Sunday, June 17, 2007

The sky's the limit for private equity in Canada - Rick Nathan

Last year, a total of more than $11-billion was invested in Canadian companies by buyout funds. This set a new record, and more than doubled the 2005 total of $4.5-billion. This growth continues on a track to double again in 2007, with $5.1-billion invested in the first quarter of this year. New private equity funds raised also reached a new record level in 2006, with over $10-billion in fresh investment capital, led by a record total of $8-billion in new Canadian buyout funds.

Can this growth continue? Of course it can.

The boom we are seeing today in private equity, in our buyout sector, is primarily a boom in activity. The records we are setting are record market volumes, record numbers of transactions completed, records in the sizes of companies acquired, in the size and number of new buyout funds being raised.

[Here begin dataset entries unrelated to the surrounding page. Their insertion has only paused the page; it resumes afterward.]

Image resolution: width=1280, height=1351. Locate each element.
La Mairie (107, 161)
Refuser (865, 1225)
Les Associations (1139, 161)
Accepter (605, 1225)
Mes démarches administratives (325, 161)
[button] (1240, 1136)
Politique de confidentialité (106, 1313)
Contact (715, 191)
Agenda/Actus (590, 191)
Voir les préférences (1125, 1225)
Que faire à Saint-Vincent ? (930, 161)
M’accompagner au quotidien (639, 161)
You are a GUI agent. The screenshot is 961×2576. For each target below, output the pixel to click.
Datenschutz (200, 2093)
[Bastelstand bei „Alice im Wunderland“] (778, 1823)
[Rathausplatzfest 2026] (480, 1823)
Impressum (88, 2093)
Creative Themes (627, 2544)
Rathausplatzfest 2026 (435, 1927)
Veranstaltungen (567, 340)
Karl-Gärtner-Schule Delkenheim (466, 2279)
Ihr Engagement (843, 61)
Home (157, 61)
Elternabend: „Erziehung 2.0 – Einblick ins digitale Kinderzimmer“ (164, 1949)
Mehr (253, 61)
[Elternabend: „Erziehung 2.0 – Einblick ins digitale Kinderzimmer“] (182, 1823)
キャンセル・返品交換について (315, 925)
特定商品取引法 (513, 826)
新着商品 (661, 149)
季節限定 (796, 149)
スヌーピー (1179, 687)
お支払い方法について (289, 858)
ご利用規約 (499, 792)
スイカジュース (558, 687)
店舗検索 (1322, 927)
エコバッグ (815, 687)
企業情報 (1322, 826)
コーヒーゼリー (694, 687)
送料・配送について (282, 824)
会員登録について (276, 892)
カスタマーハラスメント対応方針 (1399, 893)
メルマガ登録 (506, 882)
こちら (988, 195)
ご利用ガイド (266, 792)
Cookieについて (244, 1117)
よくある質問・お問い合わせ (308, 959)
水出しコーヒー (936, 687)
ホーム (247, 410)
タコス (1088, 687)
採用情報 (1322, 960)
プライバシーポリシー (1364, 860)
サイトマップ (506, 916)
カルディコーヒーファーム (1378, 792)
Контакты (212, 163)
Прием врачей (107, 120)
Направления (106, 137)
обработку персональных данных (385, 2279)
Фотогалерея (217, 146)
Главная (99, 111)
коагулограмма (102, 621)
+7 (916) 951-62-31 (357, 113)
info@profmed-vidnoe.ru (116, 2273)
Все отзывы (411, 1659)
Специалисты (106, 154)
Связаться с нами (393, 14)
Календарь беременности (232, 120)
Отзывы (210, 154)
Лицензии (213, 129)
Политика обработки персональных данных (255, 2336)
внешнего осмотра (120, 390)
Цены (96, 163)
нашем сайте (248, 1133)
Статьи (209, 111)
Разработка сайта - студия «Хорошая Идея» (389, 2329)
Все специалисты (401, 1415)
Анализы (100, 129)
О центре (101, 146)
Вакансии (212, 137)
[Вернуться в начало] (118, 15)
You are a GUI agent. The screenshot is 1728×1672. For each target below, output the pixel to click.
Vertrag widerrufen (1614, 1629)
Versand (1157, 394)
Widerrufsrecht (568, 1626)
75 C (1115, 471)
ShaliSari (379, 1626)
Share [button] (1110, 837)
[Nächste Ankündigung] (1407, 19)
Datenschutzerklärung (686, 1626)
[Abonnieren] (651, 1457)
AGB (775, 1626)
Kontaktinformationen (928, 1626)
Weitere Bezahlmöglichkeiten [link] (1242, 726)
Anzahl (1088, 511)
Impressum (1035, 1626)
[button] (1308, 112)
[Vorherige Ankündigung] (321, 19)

Yes, prices are rising, particularly in acquisitions of public companies. But in the mid-market, where the vast majority of deals are completed, these price increases have not been dramatic.

And let's remember: When we do talk about rising prices in the buyout market, we talk about earnings multiples – the price to buy a good company moving up from six times, to seven times or maybe eight times earnings.

Earnings: These companies are all profitable, real businesses with real assets and tangible value.

But if prices are rising, it means that our buyout funds cannot count on finding bargains to drive the returns on their investments. They have to pay up, and they might not see any multiple expansion when it's time to sell.

The only way investors can count on making money in this market is by increasing earnings. Building real value. Building portfolio companies to a new, higher level.

Successful investors understand how to use the natural advantages of private ownership to generate these kinds of gains.

These natural advantages of the private markets are well known, advantages that generally lead to outperformance over the public markets.

These advantages include:

- Better investment selection, with the opportunity for real due diligence.

- Negotiated terms, with deal structures to reduce risk and enhance performance.

- Active investment, with board representation and strong relationships with management.

- Getting off of the quarterly earnings treadmill of the public markets – the freedom to build long-term growth without worrying about missing your quarterly numbers by 2 cents a share.

And the main advantage of private ownership: Following a buyout, all of these companies are run by their owners. The board is dominated by the investors and managers who own the company. They make decisions quickly, seizing opportunities, and taking direct action where necessary. They think and behave like owners.

This is much different than many companies in the public markets, where ownership is dispersed, boards must take on a broad oversight role as guardians of the small investor, and the whole governance and decision-making process is frequently much slower and less effective.

All of these natural advantages of private ownership are real. And skilled buyout fund managers will continue to outperform the public markets. The outstanding performance of the Canadian buyout sector continues: The top quartile benchmark return for our buyout funds has moved up to 21 per cent from 16 per cent at year-end 2005.

So just how far can we go?

The Toronto Stock Exchange has a market capitalization of $2-trillion, so when we saw our record $11-billion invested by buyout funds last year, this was roughly equal to ½ of 1 per cent of the size of our public markets.

And let's not forget that the overwhelming majority of companies in our economy are private, and natural candidates for private equity investors. Even in the U.S., which has much broader public markets, more than 80 per cent of all companies with annual revenues over $10-million, and fully two-thirds of those with revenues over $100-million, are privately held. There is no shortage for private equity investors to choose from.

Further, the majority of Canadian pension funds still do not have allocations to private equity. As the market grows, more of them are entering the asset class.

Those pension funds who are active in private equity generally have allocations in the range of 5 to 7 per cent of their portfolios, with some of our leading pension funds at higher levels.

There are no visible limits ahead for private equity in Canada. This growth is strong, it is real, and it will continue.